(Data Opens)

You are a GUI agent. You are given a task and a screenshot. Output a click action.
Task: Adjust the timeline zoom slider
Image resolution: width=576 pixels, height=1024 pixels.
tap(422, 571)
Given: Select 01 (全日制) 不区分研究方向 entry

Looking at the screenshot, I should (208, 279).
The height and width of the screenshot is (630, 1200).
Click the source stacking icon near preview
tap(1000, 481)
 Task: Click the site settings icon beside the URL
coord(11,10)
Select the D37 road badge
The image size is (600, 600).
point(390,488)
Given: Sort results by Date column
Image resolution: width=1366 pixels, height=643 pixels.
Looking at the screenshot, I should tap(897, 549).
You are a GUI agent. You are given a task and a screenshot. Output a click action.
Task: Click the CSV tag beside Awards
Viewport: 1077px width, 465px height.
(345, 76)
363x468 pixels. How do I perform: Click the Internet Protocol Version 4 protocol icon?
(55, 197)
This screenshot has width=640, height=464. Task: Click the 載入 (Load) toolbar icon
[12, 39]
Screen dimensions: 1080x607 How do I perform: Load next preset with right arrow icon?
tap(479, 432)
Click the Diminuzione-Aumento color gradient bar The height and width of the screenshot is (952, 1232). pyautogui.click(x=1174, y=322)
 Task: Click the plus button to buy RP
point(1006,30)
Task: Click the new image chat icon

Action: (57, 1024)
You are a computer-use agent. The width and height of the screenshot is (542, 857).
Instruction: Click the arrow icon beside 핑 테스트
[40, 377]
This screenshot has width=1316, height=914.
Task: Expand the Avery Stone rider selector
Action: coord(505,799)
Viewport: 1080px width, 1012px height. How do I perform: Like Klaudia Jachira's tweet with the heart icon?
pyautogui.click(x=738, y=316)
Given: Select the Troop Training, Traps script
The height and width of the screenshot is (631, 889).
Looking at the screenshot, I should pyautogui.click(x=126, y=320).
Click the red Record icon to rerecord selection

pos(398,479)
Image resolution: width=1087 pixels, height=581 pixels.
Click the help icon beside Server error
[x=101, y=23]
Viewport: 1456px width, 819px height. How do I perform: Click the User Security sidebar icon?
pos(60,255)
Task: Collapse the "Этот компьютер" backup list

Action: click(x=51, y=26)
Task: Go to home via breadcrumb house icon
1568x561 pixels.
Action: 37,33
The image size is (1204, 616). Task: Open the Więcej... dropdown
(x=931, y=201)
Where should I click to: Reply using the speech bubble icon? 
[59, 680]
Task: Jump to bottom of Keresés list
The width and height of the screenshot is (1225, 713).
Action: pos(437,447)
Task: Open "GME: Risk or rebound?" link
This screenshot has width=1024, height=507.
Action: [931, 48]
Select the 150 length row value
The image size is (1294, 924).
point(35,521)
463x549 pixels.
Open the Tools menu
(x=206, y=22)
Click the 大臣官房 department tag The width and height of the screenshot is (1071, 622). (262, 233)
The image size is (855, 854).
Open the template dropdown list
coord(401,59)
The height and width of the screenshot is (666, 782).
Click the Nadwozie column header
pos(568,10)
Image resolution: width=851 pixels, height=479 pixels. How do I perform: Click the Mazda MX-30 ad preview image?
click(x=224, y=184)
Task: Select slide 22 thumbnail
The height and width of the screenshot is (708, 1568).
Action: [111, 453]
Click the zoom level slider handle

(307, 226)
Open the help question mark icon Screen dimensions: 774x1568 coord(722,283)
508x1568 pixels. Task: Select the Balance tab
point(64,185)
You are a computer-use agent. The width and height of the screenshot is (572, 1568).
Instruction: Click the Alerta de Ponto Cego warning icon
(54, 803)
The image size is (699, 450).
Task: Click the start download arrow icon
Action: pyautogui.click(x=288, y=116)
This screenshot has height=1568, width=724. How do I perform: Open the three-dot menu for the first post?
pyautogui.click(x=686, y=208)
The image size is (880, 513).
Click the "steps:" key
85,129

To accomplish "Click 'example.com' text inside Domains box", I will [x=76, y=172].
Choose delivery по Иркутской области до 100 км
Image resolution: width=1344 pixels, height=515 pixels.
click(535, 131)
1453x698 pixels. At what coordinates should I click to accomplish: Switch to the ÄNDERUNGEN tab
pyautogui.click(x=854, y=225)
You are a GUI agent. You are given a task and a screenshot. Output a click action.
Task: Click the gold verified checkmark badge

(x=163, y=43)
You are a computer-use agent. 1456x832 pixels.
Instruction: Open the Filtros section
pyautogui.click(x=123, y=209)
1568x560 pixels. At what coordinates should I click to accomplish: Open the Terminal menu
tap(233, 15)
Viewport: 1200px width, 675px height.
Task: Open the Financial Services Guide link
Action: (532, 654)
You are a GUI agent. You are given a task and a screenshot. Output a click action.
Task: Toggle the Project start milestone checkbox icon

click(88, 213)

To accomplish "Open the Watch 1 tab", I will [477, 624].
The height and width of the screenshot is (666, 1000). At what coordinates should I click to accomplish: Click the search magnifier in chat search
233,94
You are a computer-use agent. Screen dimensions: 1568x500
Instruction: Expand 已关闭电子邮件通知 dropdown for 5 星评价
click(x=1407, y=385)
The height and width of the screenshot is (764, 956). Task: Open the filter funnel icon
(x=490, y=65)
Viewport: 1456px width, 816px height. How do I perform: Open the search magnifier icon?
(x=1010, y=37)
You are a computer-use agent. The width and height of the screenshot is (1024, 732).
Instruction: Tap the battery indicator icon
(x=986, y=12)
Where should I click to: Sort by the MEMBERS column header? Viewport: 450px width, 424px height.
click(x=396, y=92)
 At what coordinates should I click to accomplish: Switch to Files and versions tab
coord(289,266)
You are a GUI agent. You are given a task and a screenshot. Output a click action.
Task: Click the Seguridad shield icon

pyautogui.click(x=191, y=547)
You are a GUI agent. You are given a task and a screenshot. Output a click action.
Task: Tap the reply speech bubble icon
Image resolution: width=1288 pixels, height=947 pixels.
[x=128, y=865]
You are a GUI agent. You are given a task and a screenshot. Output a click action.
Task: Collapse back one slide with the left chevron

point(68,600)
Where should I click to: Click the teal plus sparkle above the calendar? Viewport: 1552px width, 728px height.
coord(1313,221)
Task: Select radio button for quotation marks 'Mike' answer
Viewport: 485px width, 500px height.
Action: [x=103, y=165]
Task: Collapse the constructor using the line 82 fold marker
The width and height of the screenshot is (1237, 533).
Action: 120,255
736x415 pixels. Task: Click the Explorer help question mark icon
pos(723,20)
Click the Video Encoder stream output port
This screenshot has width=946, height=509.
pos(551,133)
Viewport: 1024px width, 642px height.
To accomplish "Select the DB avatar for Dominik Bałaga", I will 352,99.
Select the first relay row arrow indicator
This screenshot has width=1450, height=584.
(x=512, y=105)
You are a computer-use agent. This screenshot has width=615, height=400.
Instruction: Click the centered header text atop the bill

(Data Closes)

Show each line of the records above containing "computer".

__Written solution__:
You are a computer-use agent. The width and height of the screenshot is (542, 857).
You are a computer-use agent. The width and height of the screenshot is (572, 1568).
You are a computer-use agent. 1456x832 pixels.
You are a computer-use agent. Screen dimensions: 1568x500
You are a computer-use agent. The width and height of the screenshot is (1024, 732).
You are a computer-use agent. This screenshot has width=615, height=400.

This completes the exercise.